Wir reden ja immer nur über die systemoffene Evolution, auf dem raumkapseligen Planeten Erde können auch andere Naturgesetze gelten. Der Grössenwahnsinn der naturgeschichtlichen Evolution wurde mit dem Meteoritenangriff auf die Dinosaurierwelt zum Glück unserer Existenz gestoppt, aber die Macht des Grösseren wächst immer Richtung Himmel, obwohl die Evolutionstheorie als Reflex der imperialistischen Öffnung einer vormals autarken und weitverzweigten Systemgruppe enttarnt ist.
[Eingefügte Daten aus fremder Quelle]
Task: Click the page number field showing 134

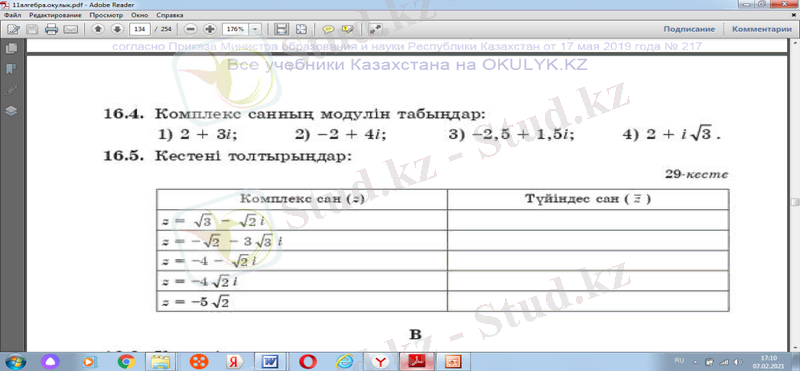Action: click(140, 29)
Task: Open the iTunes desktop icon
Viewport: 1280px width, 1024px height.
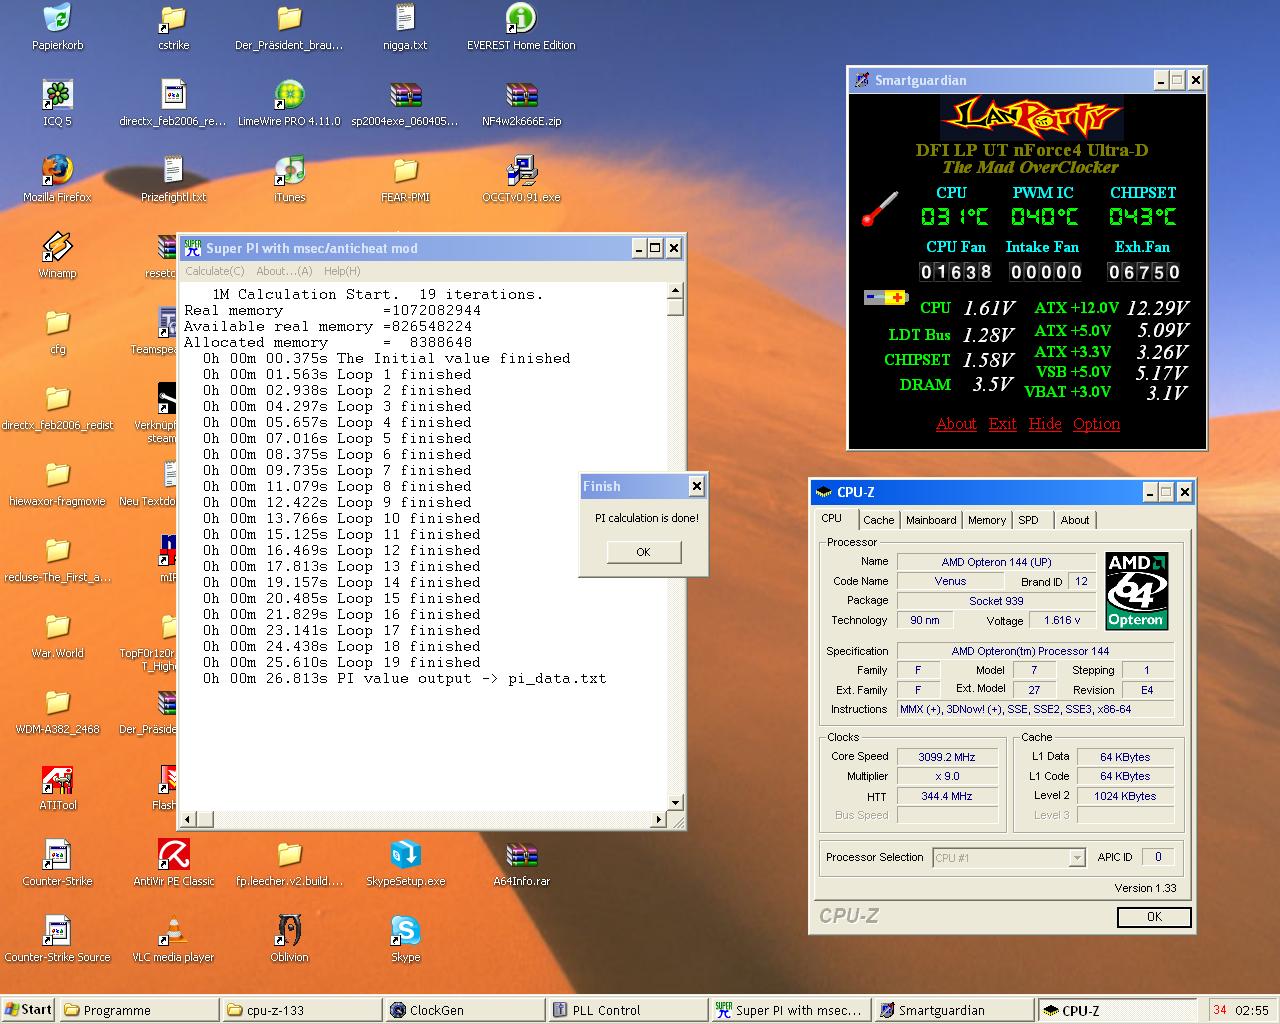Action: point(289,171)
Die einzige Alternative zum Meteoriteneinfall wäre Intelligenz gewesen, welche die Dinausauriere auf mittelgrosse Inseln verteilt hätte. Dann hätte man ihnen beim schrumpfen zusehen können. Dieses evolutionsbiologiche Prinzip der Inselverzwergung hätte die Dinos über Generationen hinweg auf die Grösse heutiger Bären schrumpfen lassen, so dass es über deren Abschuss und Verzehr viel zu diskutieren gibt. Inselverzwergung ist aber letzter Widerschein vom Reflex, das kommt auch aus der imperialen Ecke. Inselschrumpfung? Aus philosophischer Sicht scheint es zumindest angebracht, Grenzen zu benennen und damit auch subjektiv zu setzen. Der Mensch ist auf der indonesischen Insel Flores ziemlich genau auf einen Meter geschrumpft (ja ja: Schtrumpf, Trumpf, Thrump, – (und jetzt:)) ausgestorben.
Aber warum beginnen Pflanzen plötzlich, Fliegen zu fangen und zu verdauen, ohne vorher ein Ausscheidungsorgan zu bilden, zumindest die Idee einer Körperöffnung? Pflanzenethisch nicht nachvollziehbar. Sie kann sich einen weitgehend solitären Standort behaupten, sie ist Arealchef dank vielfältiger Ernährung: ein evolutionärer Vorteil. Dafür hat sie unverdauliche Chininteile in ihrem Körper und damit eine Art Plastikproblem wie die Kühe bei uns. Wir sollten darüber nachdenken, ob wir dieser ökologisch sinnlosen Pflanzengattung, diesem schöpfungsgeschichtlichen Fehltritt, bei jeder Begegnung die Wurzel rausreissen. Statt zuzusehen, wie Falschernährung zum Kollaps führt. Die Schnappfallensteller zuerst vernichten! Diese tragen Triggerhaare, mit denen sie bei Stimulation Aktionssignale senden, ähnlich neuronaler Information bei Tieren.
Von wegen Dornen und Stacheln. Wenn wir nicht entscheiden wollen, wird ein weiterer Fehltritt unvermeidbar. Aus der biblischen Dornenkrone wurden Stacheln und hochnäsiger Äesthetizismus, die Rose ist ein requisitenähnliches Phänomen mit dem Sex-appeal einer Reliquie – man kann aber die Stacheln mit dem Daumen wegdrücken und die Symbolik ist auch weg. Stacheln sind Deko, Bio-Punk. Guns and roses. Keusch. Blosse epidermische Emergenz! Die Identität der echten krönenden Dornen zeigt sich in ihrer Stellung oder im Übergangsbereich. Sprossdornen und stachliche Blattenden. Regen ist Segen, Blut tut gut. Faszikel durchziehen die Dornen, die den Organismus bis an die Fühl- und Stechhaut führen. Echte Dornen sind weitere Vorstösse der Pflanzenwelt in die der Fleischfresser. Bomben mit Samen menschenfressenden Kakteen! (fliegen tun sie, über die Mauer) Brutzeln tun sie, die Kaktusfeige und das Steak.